Article →
I think the manager said you needed proof so you have it - show them! And ITA, keep a copy away from the store. 

I hope you find a salon that is kind. I truly believe where I took my dog they are. It's all open, no cages, etc. They refuse to do certain things for too long to a dog if it's distressing. You can sit right in their comfy waiting area and watch if you like, and they are all glassed so you could see from the outside if you wanted to be sneaky. I hope you find a place like that to work!


----------



## BFF (Jun 10, 2009)

:bawling: The video was very clear. She is very cruel to the dogs and mishandles them until they scream which just makes her even more angry. She grabbed a couple of them by the face and pulled their hair or pinched their lips.

Nothing that would cut or scare for an owner to have cause for concern, so I don't see a customer making a complaint. I'll pray you find a job soon Aiden, so you can make a big complaint worthy of big change.


----------



## tannerokeefe (Dec 14, 2008)

what is the update on this? anything? hope things were handled!!


----------



## roxy25 (Dec 18, 2008)

I would show both managers and if you see other groomers being cruel please tape them also !


----------



## spoospirit (Mar 10, 2009)

_Aidan...you are in a vulnerable position here. 

I think you are going in the right direction. I believe that the manager should see the tape as they said they needed proof. Not knowing this person, I can't say if the request was legitimate or if they really don't care. I have been in management and was careful to proceed on a complaint until I had some sort of confirmation. Sometimes jealous employees will make a complaint against another just to try to get them fired so I can see him asking for some proof. But I hope that this person is doing his own investigating as he should be. Actually, I used to try to get both the complainee and the one complained about together for a meeting so everything could be aired out.

I would also send one along to someone higher up with an explanation of what happened. That will keep everyone honest. If this is not successful, then I would definitely send it on to the ASPCA or whoever covers that in your area to make sure that she is not allowed to continue hurting dogs.

I think it would be best if you turned in the tapes as soon as possible to stop her from continuing what she is doing but I am concerned that you still need to work there for about another month. This will leave you wide open to any aggression she may decide to vent while you are there. 

You have quite a decision to make and I will be thinking of you. Let us know how it goes.
_


----------



## thestars (May 2, 2009)

Please keep us informed. Cruelty is unacceptable!!!


----------



## crazy curls (Mar 27, 2009)

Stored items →
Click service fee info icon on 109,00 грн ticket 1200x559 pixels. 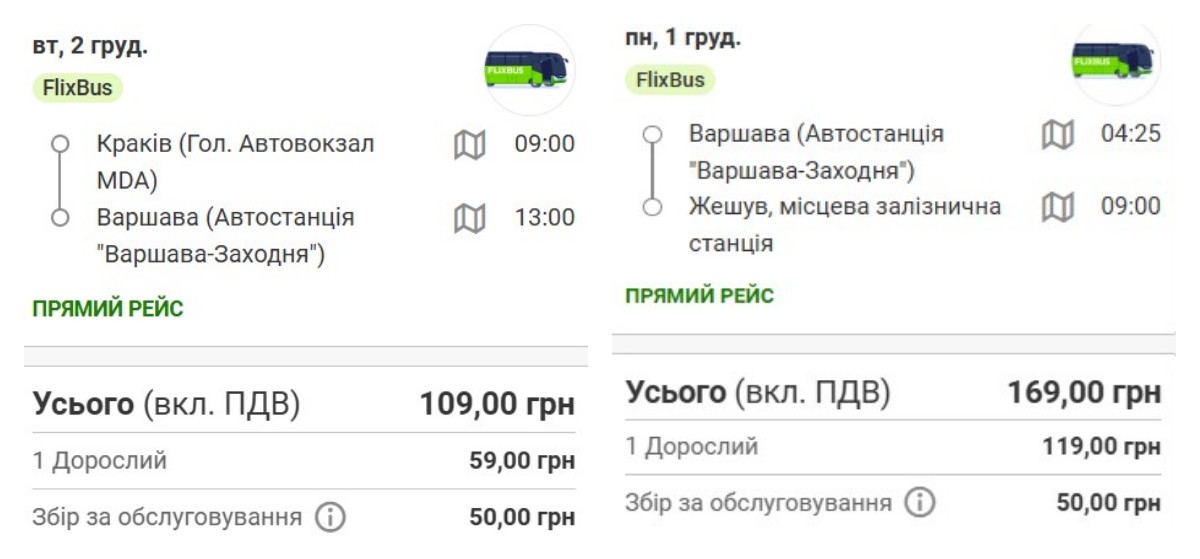tap(330, 518)
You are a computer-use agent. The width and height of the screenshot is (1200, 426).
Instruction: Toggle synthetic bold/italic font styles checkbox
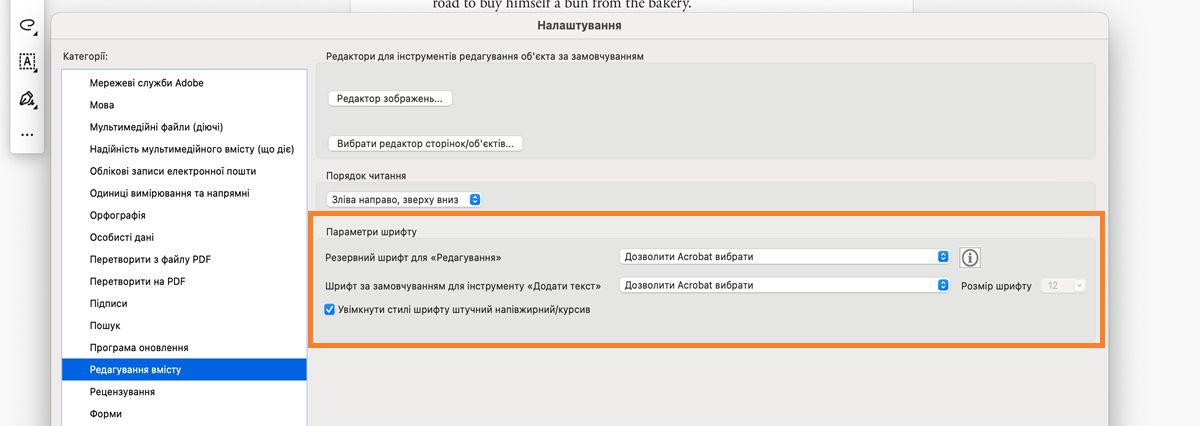(x=331, y=310)
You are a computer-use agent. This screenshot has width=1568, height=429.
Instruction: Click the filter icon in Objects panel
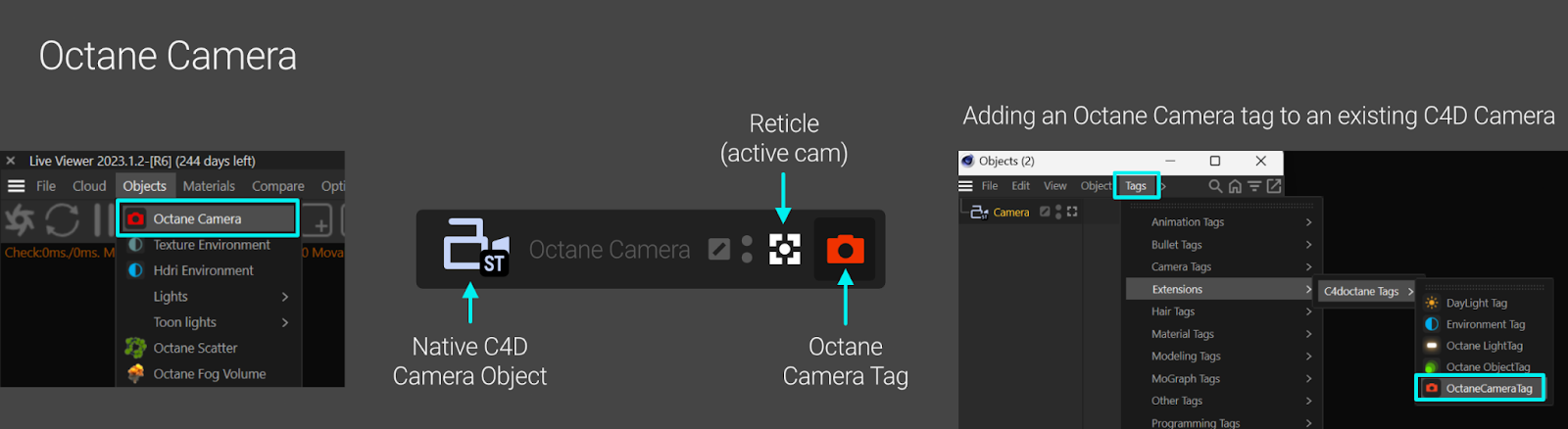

Parts of the exercise →
A. Answer these questions about the forum thread on the cruel groomer:
(i) According to BFF, what did the groomer do to a couple of the dogs?
(ii) If sending the tape higher up is not successful, where does spoospirit say to send it next?
(iii) Whom does roxy25 say to show the tape to?
B. Carry on the forum thread about the cruel groomer from the point where it stops.

Answers →
A.
(i) She grabbed them by the face and pulled their hair or pinched their lips.
(ii) To the ASPCA or whoever covers that in the area.
(iii) Both managers.

B.
I think it is always worth doing the right thing and making sure no animals are harmed. My spoo was abused by a groomer who came VERY highly recommended to me. It has taken us a long time to get to the point that he can even walk into a groomers without loosing his mind. People put alot of trust in groomers/vets etc. to treat their dogs humainely. Lets just say that if I ever saw that particular groomer crossing the road when I was driving, it might be hard to put on the brakes :car:


----------



## sloane (Jul 24, 2009)

u guys are scaring me to death. my dog has never had a haircut yet..


----------



## BFF (Jun 10, 2009)

It's just like anything else. There are good people who will put their soul into their work to make certain it is good enough. Then there are those that couldn't care about anything or anyone likely because no one cared for them. Their lack of trust breeds a mentality that they will hurt before they get hurt.

There are some wonderful ideas about finding a good groomer in previous threads. Another thing I would ask is if the shop uses a kennel dryer. I understand that if used properly, it's just fine. I just feel like it's too easy to forget.

http://www.msnbc.msn.com/id/25966380/ 

With a good groomer, your little one will be well taken care of.


----------



## Aidan (Mar 4, 2009)

I emailed the video to corporate using an anon. email. They said it would take about 10-14 days to investigate.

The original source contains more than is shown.